◆ Document extract
--------

Heading for an Exit?

 

A Budget for Small Business?

Thursday, April 1 2010

I saw that headline in the aftermath of the budget speech and, on one level, I agree and I will outline the reasons why below, but I think to examine the impact on small business at a micro level is rather like ignoring the elephant in the room because without a strong UK economy at a macro level all we are doing is rearranging the deckchairs on the Titanic (that’s enough clichés – ed).

What remains rather unclear, deliberately so I am sure, is exactly what the Chancellor is going to do to reduce the public sector borrowing. What we do know is that the tax burden will increase, 50% rate of income tax, freezing of personal allowance, another National Insurance rise – all of these will boost the tax take, but what else does he have in mind?

  • A vague reference was made to clamping down on the exploitation of tax loopholes. Much was made of new agreements made with low tax regimes around the world (notably Belize!) so the Chancellor is probably looking at the artificial movement of income out of the UK. Something to concern global players more than the SME market but we can expect some tougher anti-avoidance legislation.

--------

◆ Dataset content

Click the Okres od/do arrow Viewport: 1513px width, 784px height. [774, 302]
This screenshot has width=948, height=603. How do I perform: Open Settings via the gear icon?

--------

◆ Challenges
1. In the budget post, write out the passage starting with "What remains rather" and going on through "have in mind?", replacing "public sector borrowing" with "government debt".
2. Which low tax regime does the budget post name?
3. The budget post says the tax burden will increase. List the measures it gives for that.

◆ Final results
1.
What remains rather unclear, deliberately so I am sure, is exactly what the Chancellor is going to do to reduce the government debt. What we do know is that the tax burden will increase, 50% rate of income tax, freezing of personal allowance, another National Insurance rise – all of these will boost the tax take, but what else does he have in mind?

2. Belize

3.
- 50% rate of income tax
- Freezing of personal allowance
- Another National Insurance rise